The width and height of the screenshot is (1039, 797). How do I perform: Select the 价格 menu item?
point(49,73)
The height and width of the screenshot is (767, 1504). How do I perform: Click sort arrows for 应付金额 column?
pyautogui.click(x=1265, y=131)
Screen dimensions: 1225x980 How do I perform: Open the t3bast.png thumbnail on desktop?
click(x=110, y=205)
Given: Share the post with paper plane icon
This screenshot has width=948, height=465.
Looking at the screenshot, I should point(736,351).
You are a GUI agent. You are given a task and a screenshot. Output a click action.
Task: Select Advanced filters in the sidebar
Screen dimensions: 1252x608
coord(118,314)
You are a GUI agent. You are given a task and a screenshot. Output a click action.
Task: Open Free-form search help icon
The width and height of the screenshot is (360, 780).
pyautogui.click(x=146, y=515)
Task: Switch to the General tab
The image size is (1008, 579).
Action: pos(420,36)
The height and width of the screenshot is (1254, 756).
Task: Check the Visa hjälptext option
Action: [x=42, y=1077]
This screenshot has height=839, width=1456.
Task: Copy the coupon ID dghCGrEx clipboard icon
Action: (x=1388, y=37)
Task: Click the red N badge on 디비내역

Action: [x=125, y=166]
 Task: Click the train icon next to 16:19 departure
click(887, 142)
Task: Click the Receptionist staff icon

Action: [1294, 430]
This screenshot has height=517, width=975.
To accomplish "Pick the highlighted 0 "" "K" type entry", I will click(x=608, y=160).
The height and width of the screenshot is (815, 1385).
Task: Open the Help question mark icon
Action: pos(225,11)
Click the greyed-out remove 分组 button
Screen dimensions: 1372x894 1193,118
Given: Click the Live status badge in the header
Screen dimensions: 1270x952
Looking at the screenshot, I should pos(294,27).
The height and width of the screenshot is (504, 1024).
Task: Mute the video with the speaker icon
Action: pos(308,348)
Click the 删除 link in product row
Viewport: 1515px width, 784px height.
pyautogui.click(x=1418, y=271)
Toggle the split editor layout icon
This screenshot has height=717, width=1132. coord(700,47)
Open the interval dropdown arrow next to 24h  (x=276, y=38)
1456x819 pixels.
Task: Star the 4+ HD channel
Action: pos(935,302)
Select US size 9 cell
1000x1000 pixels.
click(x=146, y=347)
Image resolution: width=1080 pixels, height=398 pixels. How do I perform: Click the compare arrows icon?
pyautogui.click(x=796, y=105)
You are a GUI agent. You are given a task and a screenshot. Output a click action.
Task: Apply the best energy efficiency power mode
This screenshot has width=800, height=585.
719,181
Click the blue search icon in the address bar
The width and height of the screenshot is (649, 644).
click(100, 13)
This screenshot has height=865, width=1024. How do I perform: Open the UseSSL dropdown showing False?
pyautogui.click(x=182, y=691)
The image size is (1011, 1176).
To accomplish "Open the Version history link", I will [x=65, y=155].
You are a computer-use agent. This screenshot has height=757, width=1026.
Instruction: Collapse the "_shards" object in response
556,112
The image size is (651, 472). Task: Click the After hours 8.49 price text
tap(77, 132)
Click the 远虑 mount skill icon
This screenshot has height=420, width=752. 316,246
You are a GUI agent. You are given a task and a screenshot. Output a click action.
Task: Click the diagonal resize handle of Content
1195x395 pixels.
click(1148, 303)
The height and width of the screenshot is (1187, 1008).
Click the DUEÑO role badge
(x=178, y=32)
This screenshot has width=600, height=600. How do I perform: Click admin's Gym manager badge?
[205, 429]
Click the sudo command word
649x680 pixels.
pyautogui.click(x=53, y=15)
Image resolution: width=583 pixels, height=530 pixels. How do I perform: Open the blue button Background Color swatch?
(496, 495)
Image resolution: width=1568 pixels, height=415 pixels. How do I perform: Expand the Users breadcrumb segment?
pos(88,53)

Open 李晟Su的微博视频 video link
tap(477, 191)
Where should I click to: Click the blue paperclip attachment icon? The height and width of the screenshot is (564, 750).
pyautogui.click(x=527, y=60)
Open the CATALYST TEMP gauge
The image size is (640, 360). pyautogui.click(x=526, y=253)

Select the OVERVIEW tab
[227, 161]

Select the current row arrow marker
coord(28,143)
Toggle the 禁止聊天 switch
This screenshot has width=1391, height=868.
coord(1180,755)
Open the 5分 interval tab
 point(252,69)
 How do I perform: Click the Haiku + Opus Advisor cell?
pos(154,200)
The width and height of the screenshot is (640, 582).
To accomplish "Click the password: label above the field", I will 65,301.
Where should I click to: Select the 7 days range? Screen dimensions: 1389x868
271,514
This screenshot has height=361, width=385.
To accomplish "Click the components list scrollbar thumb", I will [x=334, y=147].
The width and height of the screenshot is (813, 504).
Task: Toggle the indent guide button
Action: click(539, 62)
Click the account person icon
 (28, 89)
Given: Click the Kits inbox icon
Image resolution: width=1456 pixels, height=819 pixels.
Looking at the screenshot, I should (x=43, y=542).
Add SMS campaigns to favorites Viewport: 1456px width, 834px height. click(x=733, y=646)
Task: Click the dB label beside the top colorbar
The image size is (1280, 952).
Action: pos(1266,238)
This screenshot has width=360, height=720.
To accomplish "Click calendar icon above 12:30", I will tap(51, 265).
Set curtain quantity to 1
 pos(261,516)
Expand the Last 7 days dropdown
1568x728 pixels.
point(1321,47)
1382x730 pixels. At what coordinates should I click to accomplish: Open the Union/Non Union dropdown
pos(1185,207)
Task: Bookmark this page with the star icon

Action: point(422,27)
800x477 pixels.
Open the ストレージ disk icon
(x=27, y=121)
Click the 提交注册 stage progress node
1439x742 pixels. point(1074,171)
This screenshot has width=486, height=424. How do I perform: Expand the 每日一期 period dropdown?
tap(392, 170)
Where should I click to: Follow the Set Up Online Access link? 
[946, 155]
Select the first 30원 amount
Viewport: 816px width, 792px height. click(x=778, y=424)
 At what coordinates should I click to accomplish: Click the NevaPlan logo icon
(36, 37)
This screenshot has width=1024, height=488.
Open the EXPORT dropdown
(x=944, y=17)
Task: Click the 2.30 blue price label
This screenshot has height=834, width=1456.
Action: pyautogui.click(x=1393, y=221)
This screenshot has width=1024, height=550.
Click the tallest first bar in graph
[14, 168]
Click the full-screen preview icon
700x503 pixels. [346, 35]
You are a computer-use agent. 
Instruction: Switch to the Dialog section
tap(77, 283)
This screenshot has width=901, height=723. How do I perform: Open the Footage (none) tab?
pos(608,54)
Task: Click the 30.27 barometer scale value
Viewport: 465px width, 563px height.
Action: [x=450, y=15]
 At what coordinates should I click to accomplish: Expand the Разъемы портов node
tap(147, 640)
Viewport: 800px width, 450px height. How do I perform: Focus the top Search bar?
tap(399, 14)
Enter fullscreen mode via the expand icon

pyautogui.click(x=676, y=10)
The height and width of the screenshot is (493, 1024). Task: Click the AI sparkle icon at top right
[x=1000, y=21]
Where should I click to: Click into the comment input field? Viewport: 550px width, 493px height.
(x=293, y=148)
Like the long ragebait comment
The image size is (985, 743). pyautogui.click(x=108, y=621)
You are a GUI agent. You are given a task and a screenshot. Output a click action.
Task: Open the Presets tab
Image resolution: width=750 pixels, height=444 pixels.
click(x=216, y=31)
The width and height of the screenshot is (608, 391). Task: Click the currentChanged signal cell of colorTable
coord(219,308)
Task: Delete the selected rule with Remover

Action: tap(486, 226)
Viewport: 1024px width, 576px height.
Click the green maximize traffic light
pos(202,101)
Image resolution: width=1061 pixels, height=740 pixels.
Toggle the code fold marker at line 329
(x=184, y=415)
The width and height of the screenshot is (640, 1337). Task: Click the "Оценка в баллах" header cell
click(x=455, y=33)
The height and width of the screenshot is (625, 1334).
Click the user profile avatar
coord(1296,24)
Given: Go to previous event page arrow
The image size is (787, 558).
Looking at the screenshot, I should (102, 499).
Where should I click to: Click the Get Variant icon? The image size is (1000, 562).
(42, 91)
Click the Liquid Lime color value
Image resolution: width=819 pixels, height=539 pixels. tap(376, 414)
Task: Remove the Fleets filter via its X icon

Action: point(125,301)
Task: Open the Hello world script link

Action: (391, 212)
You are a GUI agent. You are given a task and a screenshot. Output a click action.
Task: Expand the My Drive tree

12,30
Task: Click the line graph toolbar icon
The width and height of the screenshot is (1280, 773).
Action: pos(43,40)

◆ The task
Return all lines from the data that include the string "above".

◆ Solution to the problem
To accomplish "Click the password: label above the field", I will 65,301.
To accomplish "Click calendar icon above 12:30", I will tap(51, 265).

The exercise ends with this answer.